Der neue Held verdrängt seinen Vorgänger. Dies ist schmerzhaft. Symptomatisch ist dafür zum Beispiel die Beseitigung des kommunistischen Erbes, zu der auch eine kollektive Abkehr von den alten Helden gehört. Ich kann mich noch gut an eine Diskussion erinnern, die ich mit Maidan-Gegnern im Februar oder März 2014 in Charkiw geführt habe. Es ging um den Abriss des Lenin-Denkmals. Meinen Gesprächspartnern war wichtig, dass das Denkmal als sakrales Symbol an seinem Platz verblieb, obwohl sie den sakralen Gehalt nicht erklären konnten und die ganze Diskussion auf die bekannte Formulierung »das ist doch unsere Geschichte« reduzierten. Eigentlich hätten sie sagen müssen: »Das ist unsere Version der Geschichte, das ist die Geschichte, wie sie uns gelehrt wurde und wie wir sie mit all ihren Helden und Antihelden akzeptiert haben.« Dieser Konflikt und die Unvereinbarkeit der alten und neuen Helden sind dramatisch. Dieser schwierige Prozess wird nicht nur die Toponymie der Stadt, die Namen von Straßen und Plätzen verändern, er ändert auch die innere Toponymie: die eigene Wahrnehmung, das Verständnis von der Welt. Dazu sind längst nicht alle bereit. Niemand ist darauf eingestellt, dass neue Helden kommen. Und ebenso wenig darauf, dass die alten sterben.

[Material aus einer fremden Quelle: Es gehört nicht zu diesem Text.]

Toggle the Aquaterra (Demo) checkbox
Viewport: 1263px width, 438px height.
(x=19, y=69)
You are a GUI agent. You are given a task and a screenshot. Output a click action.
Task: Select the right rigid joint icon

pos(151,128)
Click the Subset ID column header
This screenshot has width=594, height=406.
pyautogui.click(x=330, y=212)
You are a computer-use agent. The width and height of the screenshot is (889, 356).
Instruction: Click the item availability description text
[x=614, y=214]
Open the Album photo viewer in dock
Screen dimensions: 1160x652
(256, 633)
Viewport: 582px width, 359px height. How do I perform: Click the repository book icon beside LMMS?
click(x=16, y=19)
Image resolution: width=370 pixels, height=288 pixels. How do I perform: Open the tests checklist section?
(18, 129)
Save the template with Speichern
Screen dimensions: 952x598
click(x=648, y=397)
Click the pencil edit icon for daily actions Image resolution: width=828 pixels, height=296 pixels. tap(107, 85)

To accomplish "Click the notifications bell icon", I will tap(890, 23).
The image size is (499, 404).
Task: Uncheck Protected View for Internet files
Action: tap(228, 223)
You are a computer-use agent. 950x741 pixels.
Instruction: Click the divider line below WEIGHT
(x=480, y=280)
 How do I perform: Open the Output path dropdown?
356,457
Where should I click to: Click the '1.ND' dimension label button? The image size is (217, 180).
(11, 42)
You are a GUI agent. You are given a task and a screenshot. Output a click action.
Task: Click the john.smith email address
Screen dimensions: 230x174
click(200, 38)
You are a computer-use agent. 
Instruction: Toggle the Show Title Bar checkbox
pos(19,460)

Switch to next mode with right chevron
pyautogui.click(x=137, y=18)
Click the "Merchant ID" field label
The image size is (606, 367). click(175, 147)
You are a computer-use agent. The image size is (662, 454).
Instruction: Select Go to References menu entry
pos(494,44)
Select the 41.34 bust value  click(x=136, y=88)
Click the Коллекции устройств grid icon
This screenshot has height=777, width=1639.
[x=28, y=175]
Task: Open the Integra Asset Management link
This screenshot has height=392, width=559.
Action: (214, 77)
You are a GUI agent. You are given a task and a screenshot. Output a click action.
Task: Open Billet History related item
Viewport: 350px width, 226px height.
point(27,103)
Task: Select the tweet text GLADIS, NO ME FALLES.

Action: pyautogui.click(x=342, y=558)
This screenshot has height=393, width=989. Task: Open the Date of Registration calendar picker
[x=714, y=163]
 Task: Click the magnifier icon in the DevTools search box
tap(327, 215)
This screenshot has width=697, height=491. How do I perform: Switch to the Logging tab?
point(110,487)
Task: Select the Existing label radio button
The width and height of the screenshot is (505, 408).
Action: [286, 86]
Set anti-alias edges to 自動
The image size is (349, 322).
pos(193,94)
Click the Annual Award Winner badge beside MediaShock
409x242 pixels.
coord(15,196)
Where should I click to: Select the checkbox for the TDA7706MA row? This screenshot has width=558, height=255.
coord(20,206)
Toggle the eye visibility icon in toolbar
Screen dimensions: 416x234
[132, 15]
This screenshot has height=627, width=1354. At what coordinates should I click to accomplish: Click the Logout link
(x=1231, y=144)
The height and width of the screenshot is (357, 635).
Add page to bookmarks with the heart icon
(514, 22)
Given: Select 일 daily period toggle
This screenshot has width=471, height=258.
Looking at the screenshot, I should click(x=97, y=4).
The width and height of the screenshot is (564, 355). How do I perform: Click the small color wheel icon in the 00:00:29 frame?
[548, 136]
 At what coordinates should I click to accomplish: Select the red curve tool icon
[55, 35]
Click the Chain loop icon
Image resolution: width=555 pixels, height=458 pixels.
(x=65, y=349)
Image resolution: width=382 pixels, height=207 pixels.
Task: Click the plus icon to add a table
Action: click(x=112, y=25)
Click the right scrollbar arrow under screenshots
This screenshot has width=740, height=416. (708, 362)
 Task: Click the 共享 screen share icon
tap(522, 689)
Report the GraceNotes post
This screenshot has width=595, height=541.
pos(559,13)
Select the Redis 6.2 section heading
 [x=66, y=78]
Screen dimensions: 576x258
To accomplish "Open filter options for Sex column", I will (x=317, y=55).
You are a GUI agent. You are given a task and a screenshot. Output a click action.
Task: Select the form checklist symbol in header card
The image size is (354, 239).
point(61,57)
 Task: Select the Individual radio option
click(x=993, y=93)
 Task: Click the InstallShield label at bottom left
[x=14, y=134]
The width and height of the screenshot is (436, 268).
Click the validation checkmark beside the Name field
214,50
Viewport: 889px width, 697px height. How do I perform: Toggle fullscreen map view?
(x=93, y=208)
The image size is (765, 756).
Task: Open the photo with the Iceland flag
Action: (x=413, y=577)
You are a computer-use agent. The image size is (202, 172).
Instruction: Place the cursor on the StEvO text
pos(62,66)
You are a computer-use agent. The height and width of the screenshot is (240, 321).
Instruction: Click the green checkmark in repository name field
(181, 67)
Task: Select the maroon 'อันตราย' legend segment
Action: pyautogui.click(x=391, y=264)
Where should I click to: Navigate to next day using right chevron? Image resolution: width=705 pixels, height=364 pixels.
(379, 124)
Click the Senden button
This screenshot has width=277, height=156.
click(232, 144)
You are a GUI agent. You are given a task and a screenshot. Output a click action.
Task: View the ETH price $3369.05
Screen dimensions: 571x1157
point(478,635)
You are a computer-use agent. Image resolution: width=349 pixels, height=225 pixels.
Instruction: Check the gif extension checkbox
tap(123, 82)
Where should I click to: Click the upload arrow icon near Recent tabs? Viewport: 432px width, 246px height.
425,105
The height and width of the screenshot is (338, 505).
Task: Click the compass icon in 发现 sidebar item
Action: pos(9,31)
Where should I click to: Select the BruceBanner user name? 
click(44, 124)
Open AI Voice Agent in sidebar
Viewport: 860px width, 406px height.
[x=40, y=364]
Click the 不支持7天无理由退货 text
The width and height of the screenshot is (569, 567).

Irgendwelche Schlüsse zu ziehen, ist schwer. Der Krieg geht weiter, er fordert Tote und zerstört Hunderte Schicksale. Und solange noch niemand sagen kann, wann er zu Ende geht, ist auch schwer vorauszusehen, wie er sich in der Gesellschaft abbildet und welche Rolle Helden dabei spielen. Wie gut wird es ihnen in einem Land gehen, das der Krieg auszehrt, wie sicher werden sie sich fühlen in einem Staat, der nicht bereit ist zum Dialog mit seinen Bürgern, wie natürlich werden sie sich in einen Kultur- und Informationsraum einfügen, der immer wieder den Versuchungen der Vereinfachung und ideologischen Konjunktur erliegt? Wir Ukrainer sollten uns eines klarmachen: Jeder Held ist in erster Linie ein lebender Mensch, der weniger Verehrung und Huldigung als vielmehr elementare Unterstützung und Solidarität braucht von denen, die keine Helden sind.